Bosomtwe Community School (BCS) is a private primary school for children aged 3-13 located 40 minutes outside of Kumasi, Ghana. The campus is just outside the village of Behenase, which is a rural, farming community without a sufficient number of public primary schools. Classes are taught in Twi (native language) and English. There are 2 nursery and kindergarten classrooms and one classroom in each grade through grade 6. Plans are under development to include a grade 7 classroom in the coming school year (2013-2014). To learn more about the history of BCS, click here.
How many children does BCS serve?
Enrollment at BCS has increased exponentially in recent years. At present (Autumn 2013), there are approximately 100 children at BCS. The majority of children at BCS are enrolled in grades 2 and below. Although some of the children are able to walk to the school from the local village of Behenase, many children travel on the school’s van for up to 1 hour to attend school each day.
Does BCS charge tuition?
BCS charges a daily fee for all students, rather than an annual tuition. The fee is nominal, but it fully covers the cost of a hot lunch prepared at school. All other operating expenses are covered by donations from the ZIS Community. BCS students are required to wear a uniform, for which the family must pay. Philosophically, studies have shown that parental and student commitment to education is much stronger when it carries even a nominal fee.
What is the nature of the involvement of Zurich International School?
Ibrahim Oubda, a ZIS lower school Physical Education teacher is from the Kumasi region. When visiting his family in 2004, Ibi learned of plans to start a school in an area where children were traditionally under served. At first, ZIS’s involvement was limited to clothing and football boot drives, primarily at the Lower School. At present, the relationship has grown to include awareness and activities at all campuses, to annual grade 9 “Team Ghana” trips, a Classroom Without Walls (CWW) trip annually, and over 15 ZIS teachers have spent time at the BCS campus. Through the annual Ghana Weekend Activities, the Ghana Cup and the extravaGHANzA, as well the Kilchberg Middle School annual Ghana Dinner, enough funds are raised to pay for buildings and improvements as well as all teacher salaries. For more detail, please go to the History tab on the menu.

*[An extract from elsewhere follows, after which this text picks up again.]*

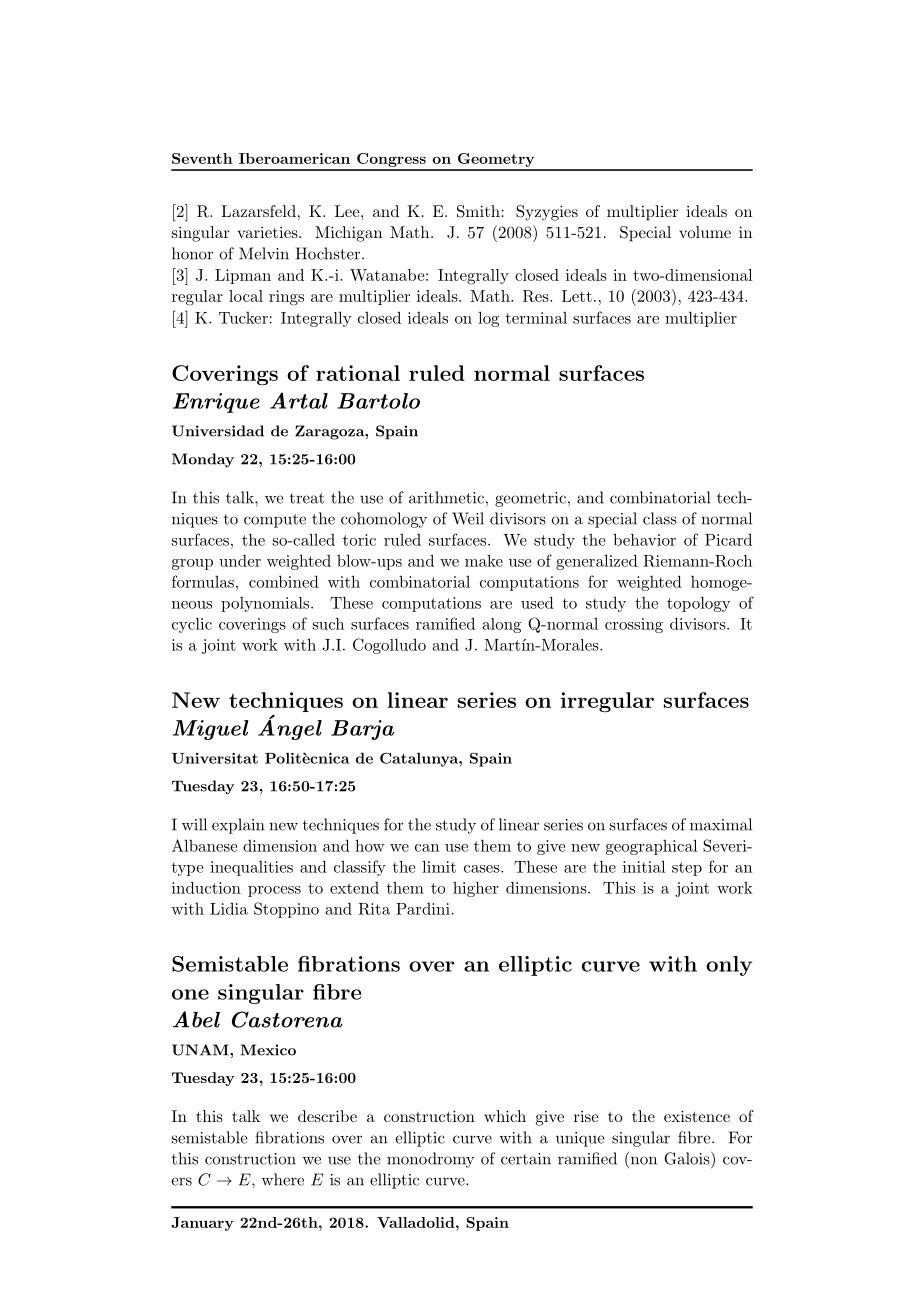 This screenshot has height=1308, width=924. What do you see at coordinates (729, 966) in the screenshot?
I see `only` at bounding box center [729, 966].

Who are the teachers at BCS?
Barnabus Kayil, the principal at BCS, is a highly trained educator who most recently taught Science at university level in Ghana. BCS employs 8 classroom teachers, each responsible for their own grade. Many of the teachers are universities graduates, but several of them, primarily in the lower grades, are not trained. It is a short-term goal of BCS to have 100% of its teaching staff fully trained. Towards this end, ZIS and BCS have arranged a partnership with the University of Education at Winneba (Ghana), whereby several undergraduates will serve as teachers at BCS for the duration of their practical training as they work to earn their final degree.
What is “Team Ghana”?
Team Ghana is the name given to the annual grade 9 service trips. A highly selective process begins in the Spring of grade 8 and carries into the Fall of grade 9. During this process, students must show their ability to work with young children, their commitment to cultural understanding, and their ability to work as a cohesive team. Approximately 20 students are chosen each year to work at BCS for 4 days and to visit few of Ghana’s historical and cultural sights during the remainder of the week. This year (2014), two groups of 20 grade 9 students will be selected for a service trip in February and a second service trip in April. Beginning in 2012, Upper School students from 10th and 11th grade were given the opportunity to apply for a one-week service trip to BCS through the Classroom Without Walls (CWW) program.
What difference can ZIS students make when visiting BCS?
Students visiting BCS fill several roles; they break down cultural barriers, teach in the classroom, assist with building projects, and undertake special initiatives while on campus. Through games, music, and an annual football game between local residents and students, friendships that transcend cultural differences are forged. Part of the year-long preparation for ZIS students visiting BCS includes lesson development in several subjects including English, Math, and Science. ZIS students spend the day in Lower School classrooms and offer lessons at the Early Childhood Center to ensure their readiness for the classrooms at BCS. Depending on the needs of BCS at the time of the service trip, ZIS students have helped build a dining hall and desks, plant a garden, and repaint walls. Special initiatives each year have included the performance of a play, literacy and numeracy benchmark testing, and the creation of picture books for the children. In addition, students visiting BCS are encouraged one or two of their favorite children’s books to share with the students, helping to build a small library.